Kary and his wife, Theresa, had gone to visit friend at a cottage on the Muskegon River and were not aware of the fire until they received cell phone calls about it. Their older son, Kyle, was gone to college; while their younger son, Tyler, was away at a camp.
“We were going tubing, but the storm came up on the river, so we didn’t go,” Kary said. “Luckily, someone had to go to the truck to get a towel and the phones were ringing all over the place.”
The messages were from Bob’s brother, Chris Kary, who lives about a mile away.
“We were coming back from Grand Haven and saw the smoke and the fire trucks,” Chris said.
“We were worried it was our house,” Cheryl added.
By the time they arrived on the scene, the house “was really going,” Chris said.
Neighbor Chuck Hecksel, who lives just down the road, said the area has so many trees that they didn’t realize there was a fire until his mother came over and said her telephone was out, and that the neighbor’s house was on fire.
Joann Hecksel said her granddaughter, Tiffany, saw the fire first. They went to use the phone, but discovered it was not working. That’s when they went to Chuck’s house.
Chuck said he went over to the house right away, saw a lot of smoke and a “little bit of flames.
"It was all black inside,” he said. “There was a big boom right before that."
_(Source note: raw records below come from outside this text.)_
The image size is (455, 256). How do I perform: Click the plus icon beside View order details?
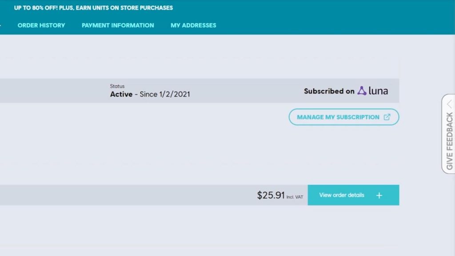tap(379, 196)
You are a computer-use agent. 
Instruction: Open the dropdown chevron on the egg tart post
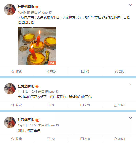coord(130,5)
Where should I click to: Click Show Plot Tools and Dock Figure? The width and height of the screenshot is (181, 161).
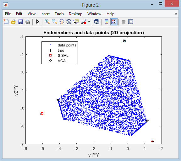pos(131,22)
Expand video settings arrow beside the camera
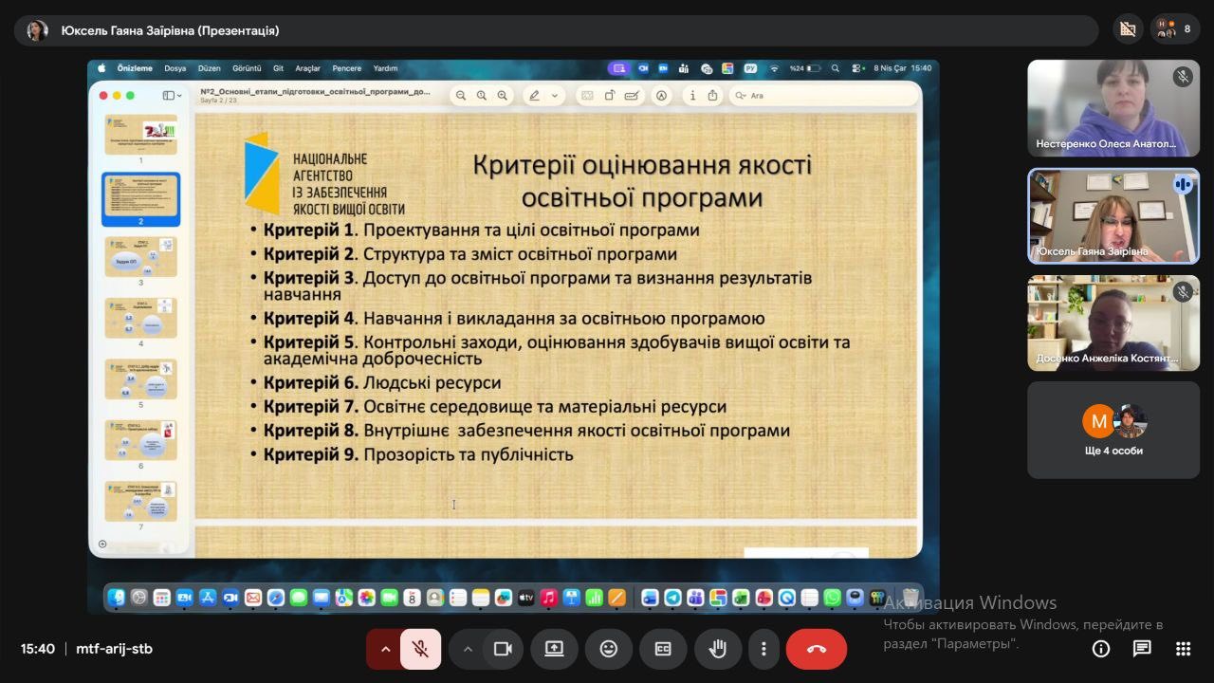The height and width of the screenshot is (683, 1214). [x=468, y=649]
Firefighters arriving on the scene immediately went into a defensive mode — fighting the fire from the outside, said Crockery Township Fire Chief Gary Dreyer. They also immediately called for assistance from several area departments, “because of the delay in notification and because of extensive heat,” he said.
Firefighters attacked the blaze in shifts, because of the extent of the fire and the muggy heat left by the storm. Several tanker trucks shuttled water from the Crockery fire station on 112th Avenue to some portable tanks set up on the road in front of the house. The water was pumped to engines and then sprayed onto the house.
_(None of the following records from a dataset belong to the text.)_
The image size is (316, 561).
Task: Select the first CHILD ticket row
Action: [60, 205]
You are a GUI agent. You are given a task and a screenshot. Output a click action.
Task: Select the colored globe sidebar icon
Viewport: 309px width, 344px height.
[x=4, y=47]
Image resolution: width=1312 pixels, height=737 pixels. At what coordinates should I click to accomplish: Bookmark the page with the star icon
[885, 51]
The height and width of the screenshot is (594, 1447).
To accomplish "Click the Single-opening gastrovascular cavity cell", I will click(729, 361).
The majority of the fire was out at 2:45 p.m.; but many of the firefighters stayed on the scene, putting out hot spots, pulling the burned structure apart, and then spraying the house with foam to prevent a rekindle.
The fire departments cleared the scene as the afternoon continued. Crockery firefighters cleared at 7:22 p.m.
“This is all I’ve got,” said Kary as he pointed to his tank top and shorts. He noted that the American Red Cross was responding to the scene and would be providing them with clothes and lodging.
Kary said the home had been built about 70 years ago by his father, John Kary, now 92, who lives next door. Bob and Theresa have lived there for the last 21 years.
Kary said he’s the house is insured, and he was glad that everybody was safe.
“But it’s tough to see your home of so many years be no more,” he said.